Image: Calves belonging to dairy owner Pete Wiersma
A pair of calves peek out from pens belonging to dairy owner Pete Wiersma on Feb. 12, in Buhl, Idaho, where thieves stole three of Wiersma's yearling heifers several weeks earlier. Elaine Thompson / ASSOCIATED PRESS
/ Source: The Associated Press

Two guys and a four-door sedan.

That's all it took for cattle rustlers to relieve dairy owner Pete Wiersma of three valuable calves.

Once the province of outlaws and the bane of hardscrabble ranchers who grazed their cattle on the open range, cattle rustling has never gone away. Like the livestock industry, it has only become more efficient.

In general, cattle rustling tends to increase whenever beef prices are high, said Larry Hayhurst, head of the Idaho State Patrol Division of brands. Because the price of cattle feed has been relatively high this year — making the cattle more expensive to raise and lowering the potential profit — the theft reports should be on a downswing. But in rural dairy regions — where milk cows can nearly always fetch a high price and methamphetamine use is becoming as much a part of the landscape as grain silos and milking barns — the rustling reports seem to stay fairly constant.

The Idaho State Police gets between 300 and 500 reports of lost or missing cattle a year, Hayhurst said. The numbers have been consistent for about a decade.

"Most of the rustlers are stealing for the money, the profit — whether it be to put food on the table or to trade for drugs," said Idaho State Police brand inspector Sean McCarthy. "The dealers tell dairy workers, 'You go out and you steal me five, 10, or 15 head of calves, we'll supply you with meth so you can either deal or use.'"

The cows are then resold at "something like last week's top sales yard price of $2,600 a head. It adds up pretty quick," he said.

Investigators believe many stolen cattle go unreported, sometimes because livestock owners do not discover the thefts right away or because they decide to just chalk the losses up to a tax write-off.

"In the last three months we've had 16 calves reported stolen off of four dairies, but there's probably more than that that have been stolen that the owners aren't aware of," said Sgt. Daron Brown, charged with investigating rural crime in the dairy-laden southern Idaho county of Twin Falls. "What's easier to steal? They don't come with serial numbers."

Not everyone brands
Most states west of the Mississippi River, which largely bisects the U.S., rely on brands — marks seared into the hide of livestock animals — to show ownership of animals. But not all livestock owners brand their animals. Dairy owners, in particular, tend not to brand their cattle for at least the first year or so, said Hayhurst.

"A brand on an animal is the only return address on that animal. Every one of those dairymen is probably missing calves, and they may not even know it," Hayhurst said.

Anywhere between 300 to 500 head of cattle and around 25 horses are reported lost or missing a year in Idaho alone, he said. In California, 1,275 were reported stolen or missing in 2007, at an estimated loss of nearly $1 million. Other western states have similar numbers.

"Rustling is alive and well everywhere in the West," said Jim Connelley, Director of the Division of Livestock Investigation for Nevada's Department of Agriculture. "The gooseneck trailer and diesel pickup are probably the best piece of equipment to come to a rancher in many years and also the most useful equipment for a rustler."

Supplied material:

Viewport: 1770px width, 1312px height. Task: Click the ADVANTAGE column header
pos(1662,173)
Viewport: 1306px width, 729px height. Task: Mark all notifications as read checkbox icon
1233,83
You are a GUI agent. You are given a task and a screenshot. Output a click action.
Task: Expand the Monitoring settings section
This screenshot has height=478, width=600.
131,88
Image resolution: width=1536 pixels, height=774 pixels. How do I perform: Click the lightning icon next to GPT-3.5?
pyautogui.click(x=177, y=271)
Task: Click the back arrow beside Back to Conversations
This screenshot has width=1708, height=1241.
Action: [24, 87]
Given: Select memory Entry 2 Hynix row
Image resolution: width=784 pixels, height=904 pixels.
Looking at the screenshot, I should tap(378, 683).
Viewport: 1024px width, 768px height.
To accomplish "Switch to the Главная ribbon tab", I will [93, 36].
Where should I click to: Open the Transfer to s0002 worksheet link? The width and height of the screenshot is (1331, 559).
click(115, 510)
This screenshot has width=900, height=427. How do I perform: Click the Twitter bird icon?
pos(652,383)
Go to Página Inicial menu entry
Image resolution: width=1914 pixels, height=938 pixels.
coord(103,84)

Goal of the exercise:
Answer these questions from the article on cattle rustling:
1. How many calves did thieves take from Pete Wiersma?
2. How many cattle were reported stolen or missing in California in 2007?
3. Who heads the Idaho State Patrol Division of brands?
The data stand apart from the article on cattle rustling.

Output of the exercise:
1. Three.
2. 1,275.
3. Larry Hayhurst.